Ces jours-ci, en même temps que la sortie progressive de l’état de confinement, est né dans notre diocèse un groupe d’une vingtaine d’artistes qui veulent être en relation dans « la diaconie de la beauté ». En pensant à eux, et m’appuyant sur l’admirable propos de Benoît XVI dans la chapelle Sixtine aux artistes le jour de la Sainte Cécile 2009, j’écris cet éditorial.

Devant un arc-en-ciel au milieu d’un ciel changeant, dans les gouttelettes de la fin d’une pluie printanière puissante, et cette lumière si particulière, vite changeante, nous sommes brusquement happés vers plus haut que nous, vers plus beau que nos enlisements mentaux. C’est le même choc salutaire que nous éprouvons quand nous sommes pris par la beauté d’un spectacle digne de ce nom, ou lorsque des artistes se mettent à jouer ou à chanter ensemble ou lorsque nous participons à la liturgie de l’Eglise.

Pourquoi ce « choc » ? C’est parce que la beauté, parce que les arts, sont précisément là pour nous faire sortir de nous-même, nous extasier littéralement ; cet arrachement, ce choc, nous donne de réaliser que nous étions, sans la beauté, enlisés dans des formes subtiles de résignation, ou de manque de confiance, ou de doute fondamental quant à la destinée du monde.

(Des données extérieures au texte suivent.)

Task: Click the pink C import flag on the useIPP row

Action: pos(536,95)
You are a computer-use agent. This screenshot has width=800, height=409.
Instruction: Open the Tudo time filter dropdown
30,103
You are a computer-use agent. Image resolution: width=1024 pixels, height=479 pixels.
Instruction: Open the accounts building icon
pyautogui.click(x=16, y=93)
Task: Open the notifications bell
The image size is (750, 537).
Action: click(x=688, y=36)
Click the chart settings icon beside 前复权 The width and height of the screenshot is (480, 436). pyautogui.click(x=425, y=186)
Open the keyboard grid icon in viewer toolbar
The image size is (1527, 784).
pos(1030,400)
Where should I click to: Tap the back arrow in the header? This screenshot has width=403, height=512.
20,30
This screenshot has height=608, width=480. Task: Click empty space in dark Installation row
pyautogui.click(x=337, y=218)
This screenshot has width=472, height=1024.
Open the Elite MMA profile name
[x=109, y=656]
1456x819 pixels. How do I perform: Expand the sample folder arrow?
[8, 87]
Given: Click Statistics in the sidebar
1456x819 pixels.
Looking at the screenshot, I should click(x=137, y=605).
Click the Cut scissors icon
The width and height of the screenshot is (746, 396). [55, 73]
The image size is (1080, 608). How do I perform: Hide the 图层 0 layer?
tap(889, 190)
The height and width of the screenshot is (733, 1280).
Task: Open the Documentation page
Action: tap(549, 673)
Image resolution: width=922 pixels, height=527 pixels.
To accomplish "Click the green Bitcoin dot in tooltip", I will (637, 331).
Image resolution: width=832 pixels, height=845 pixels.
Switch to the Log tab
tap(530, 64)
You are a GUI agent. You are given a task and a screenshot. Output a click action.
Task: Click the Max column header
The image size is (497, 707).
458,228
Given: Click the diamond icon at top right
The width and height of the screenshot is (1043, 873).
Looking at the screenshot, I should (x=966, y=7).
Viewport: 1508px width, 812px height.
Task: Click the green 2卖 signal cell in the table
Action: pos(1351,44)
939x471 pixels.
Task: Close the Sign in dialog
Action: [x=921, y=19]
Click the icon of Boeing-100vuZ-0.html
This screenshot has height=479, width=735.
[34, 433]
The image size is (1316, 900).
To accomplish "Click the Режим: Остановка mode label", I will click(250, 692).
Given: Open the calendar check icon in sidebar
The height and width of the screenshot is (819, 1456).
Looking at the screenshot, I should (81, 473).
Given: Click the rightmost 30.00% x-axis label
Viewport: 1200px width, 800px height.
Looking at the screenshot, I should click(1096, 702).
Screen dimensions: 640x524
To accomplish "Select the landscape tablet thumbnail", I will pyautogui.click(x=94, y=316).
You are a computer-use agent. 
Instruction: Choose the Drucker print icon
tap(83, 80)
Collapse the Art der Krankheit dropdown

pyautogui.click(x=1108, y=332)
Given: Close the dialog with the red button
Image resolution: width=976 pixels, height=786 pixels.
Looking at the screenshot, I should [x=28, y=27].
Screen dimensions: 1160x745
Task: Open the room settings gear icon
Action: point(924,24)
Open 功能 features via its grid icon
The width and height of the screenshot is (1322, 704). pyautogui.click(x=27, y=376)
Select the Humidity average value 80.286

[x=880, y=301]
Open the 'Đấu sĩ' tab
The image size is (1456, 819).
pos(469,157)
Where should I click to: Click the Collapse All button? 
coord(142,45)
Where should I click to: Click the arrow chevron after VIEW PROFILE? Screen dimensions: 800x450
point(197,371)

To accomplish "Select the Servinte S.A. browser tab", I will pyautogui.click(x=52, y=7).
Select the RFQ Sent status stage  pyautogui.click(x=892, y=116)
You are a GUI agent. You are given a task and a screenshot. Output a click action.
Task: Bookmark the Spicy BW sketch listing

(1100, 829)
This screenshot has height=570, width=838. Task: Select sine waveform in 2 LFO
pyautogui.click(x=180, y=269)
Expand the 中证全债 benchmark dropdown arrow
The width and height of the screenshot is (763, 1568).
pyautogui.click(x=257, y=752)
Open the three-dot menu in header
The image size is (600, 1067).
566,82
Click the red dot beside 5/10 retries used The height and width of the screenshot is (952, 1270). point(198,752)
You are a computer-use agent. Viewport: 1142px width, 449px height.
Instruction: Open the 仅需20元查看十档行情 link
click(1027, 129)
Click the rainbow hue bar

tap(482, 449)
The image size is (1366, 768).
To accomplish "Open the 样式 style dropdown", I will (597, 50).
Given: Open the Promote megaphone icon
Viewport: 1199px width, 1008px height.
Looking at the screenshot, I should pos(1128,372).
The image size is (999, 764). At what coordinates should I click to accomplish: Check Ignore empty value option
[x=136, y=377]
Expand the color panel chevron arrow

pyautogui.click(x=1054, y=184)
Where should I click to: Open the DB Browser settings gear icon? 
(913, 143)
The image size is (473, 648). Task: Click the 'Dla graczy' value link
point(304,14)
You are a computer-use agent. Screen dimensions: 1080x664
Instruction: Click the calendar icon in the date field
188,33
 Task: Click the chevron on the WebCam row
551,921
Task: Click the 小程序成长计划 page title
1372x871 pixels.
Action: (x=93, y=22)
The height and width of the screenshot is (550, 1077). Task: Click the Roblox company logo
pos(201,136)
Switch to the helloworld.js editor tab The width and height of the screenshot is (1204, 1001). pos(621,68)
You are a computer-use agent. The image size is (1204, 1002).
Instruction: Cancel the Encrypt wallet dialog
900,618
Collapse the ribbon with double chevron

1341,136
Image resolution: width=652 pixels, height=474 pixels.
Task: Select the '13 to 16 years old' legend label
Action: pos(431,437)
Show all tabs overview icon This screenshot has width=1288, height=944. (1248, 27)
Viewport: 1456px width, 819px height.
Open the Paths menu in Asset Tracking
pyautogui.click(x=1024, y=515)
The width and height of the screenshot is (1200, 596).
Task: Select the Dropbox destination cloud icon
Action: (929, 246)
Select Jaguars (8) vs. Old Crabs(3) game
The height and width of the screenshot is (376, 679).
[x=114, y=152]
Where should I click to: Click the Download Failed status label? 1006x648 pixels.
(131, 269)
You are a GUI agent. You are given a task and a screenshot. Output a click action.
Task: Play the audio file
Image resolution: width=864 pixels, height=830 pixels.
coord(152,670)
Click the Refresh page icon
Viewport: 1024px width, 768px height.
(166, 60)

Au fond, la beauté et les arts sont là pour provoquer un « trouble » salutaire, alors que nous pensions sottement que la clef de l’avenir se trouvait dans la finance et dans les processus économiques. L’art vient faire sauter les verrous d’une rassurance technique… Il vient nous éveiller à d’autres appuis, d’autres finalités, que ceux et celles de la science. Et si par malheur, le monde ne voyait dans les arts qu’un amusement pour bourgeois désœuvrés, ou pire, se méfiait de la beauté et des arts, en liturgie comme partout ailleurs, par peur de l’esthétisme, il faut entendre Dostoïevski affirmer que « sans la beauté, le monde ne pourrait plus vivre, car il n’y aurait plus rien à faire au monde ». Et il ajoute : « tout le secret est là, toute l’histoire est là. » Quant au pape Paul VI, il allait jusqu’à dire : « Sans l’aide des artistes, le ministère de l’Eglise deviendrait balbutiant et incertain… »

Oui, nous en sommes convaincus dès que nous voulons prier, dès que nous voulons entrer en célébration, que dis-je, dès que nous voulons aimer, c’est la beauté qui nous prend par la main pour restaurer en nous le souffle de la parole initiale…

Ce n’est pas nous qui restaurons la beauté, ce sont les arts, c’est la beauté, qui nous restaurent nous-même. « Dans tout ce qui suscite en nous le sentiment pur et authentique de la beauté, il y a réellement la puissance de Dieu », écrivait la philosophe et mystique Simone WEIL.